START TASK INPUTS

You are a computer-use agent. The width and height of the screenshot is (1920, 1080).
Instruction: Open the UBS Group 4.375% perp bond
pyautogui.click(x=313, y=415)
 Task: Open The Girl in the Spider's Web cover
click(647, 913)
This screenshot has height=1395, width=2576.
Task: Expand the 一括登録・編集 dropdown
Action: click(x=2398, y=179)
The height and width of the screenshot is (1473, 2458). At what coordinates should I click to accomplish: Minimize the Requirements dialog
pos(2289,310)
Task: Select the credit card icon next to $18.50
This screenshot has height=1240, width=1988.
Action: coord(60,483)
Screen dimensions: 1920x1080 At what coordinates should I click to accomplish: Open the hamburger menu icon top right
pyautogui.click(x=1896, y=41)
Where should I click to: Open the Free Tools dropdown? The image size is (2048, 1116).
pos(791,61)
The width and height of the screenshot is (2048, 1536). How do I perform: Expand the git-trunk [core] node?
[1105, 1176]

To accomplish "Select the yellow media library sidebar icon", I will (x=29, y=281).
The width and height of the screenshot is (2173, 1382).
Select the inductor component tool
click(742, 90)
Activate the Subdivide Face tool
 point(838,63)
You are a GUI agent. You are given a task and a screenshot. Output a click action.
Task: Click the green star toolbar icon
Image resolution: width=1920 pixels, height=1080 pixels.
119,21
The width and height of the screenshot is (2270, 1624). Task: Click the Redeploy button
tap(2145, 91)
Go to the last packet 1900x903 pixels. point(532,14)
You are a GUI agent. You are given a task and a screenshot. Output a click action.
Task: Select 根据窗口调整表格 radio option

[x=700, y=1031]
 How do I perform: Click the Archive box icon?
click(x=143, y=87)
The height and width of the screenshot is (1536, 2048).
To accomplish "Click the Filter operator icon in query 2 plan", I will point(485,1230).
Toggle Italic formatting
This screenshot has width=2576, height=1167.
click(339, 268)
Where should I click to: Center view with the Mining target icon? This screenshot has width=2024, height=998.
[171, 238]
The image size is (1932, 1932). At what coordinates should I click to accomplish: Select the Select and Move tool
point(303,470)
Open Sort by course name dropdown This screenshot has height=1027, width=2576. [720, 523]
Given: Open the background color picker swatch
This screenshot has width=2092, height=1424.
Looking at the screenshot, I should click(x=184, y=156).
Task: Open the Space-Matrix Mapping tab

END TASK INPUTS

▶ [WORK INSTRUCTION]
Without leaving out a single line, retype the material above exactly.

▶ [ANSWER SPACE]
You are a computer-use agent. The width and height of the screenshot is (1920, 1080).
Instruction: Open the UBS Group 4.375% perp bond
pyautogui.click(x=313, y=415)
 Task: Open The Girl in the Spider's Web cover
click(647, 913)
This screenshot has height=1395, width=2576.
Task: Expand the 一括登録・編集 dropdown
Action: click(x=2398, y=179)
The height and width of the screenshot is (1473, 2458). At what coordinates should I click to accomplish: Minimize the Requirements dialog
pos(2289,310)
Task: Select the credit card icon next to $18.50
This screenshot has height=1240, width=1988.
Action: coord(60,483)
Screen dimensions: 1920x1080 At what coordinates should I click to accomplish: Open the hamburger menu icon top right
pyautogui.click(x=1896, y=41)
Where should I click to: Open the Free Tools dropdown? The image size is (2048, 1116).
pos(791,61)
The width and height of the screenshot is (2048, 1536). How do I perform: Expand the git-trunk [core] node?
[1105, 1176]

To accomplish "Select the yellow media library sidebar icon", I will (x=29, y=281).
The width and height of the screenshot is (2173, 1382).
Select the inductor component tool
click(742, 90)
Activate the Subdivide Face tool
 point(838,63)
You are a GUI agent. You are given a task and a screenshot. Output a click action.
Task: Click the green star toolbar icon
Image resolution: width=1920 pixels, height=1080 pixels.
119,21
The width and height of the screenshot is (2270, 1624). Task: Click the Redeploy button
tap(2145, 91)
Go to the last packet 1900x903 pixels. point(532,14)
You are a GUI agent. You are given a task and a screenshot. Output a click action.
Task: Select 根据窗口调整表格 radio option

[x=700, y=1031]
 How do I perform: Click the Archive box icon?
click(x=143, y=87)
The height and width of the screenshot is (1536, 2048).
To accomplish "Click the Filter operator icon in query 2 plan", I will point(485,1230).
Toggle Italic formatting
This screenshot has width=2576, height=1167.
click(339, 268)
Where should I click to: Center view with the Mining target icon? This screenshot has width=2024, height=998.
[171, 238]
The image size is (1932, 1932). At what coordinates should I click to accomplish: Select the Select and Move tool
point(303,470)
Open Sort by course name dropdown This screenshot has height=1027, width=2576. [720, 523]
Given: Open the background color picker swatch
This screenshot has width=2092, height=1424.
Looking at the screenshot, I should click(x=184, y=156).
Task: Open the Space-Matrix Mapping tab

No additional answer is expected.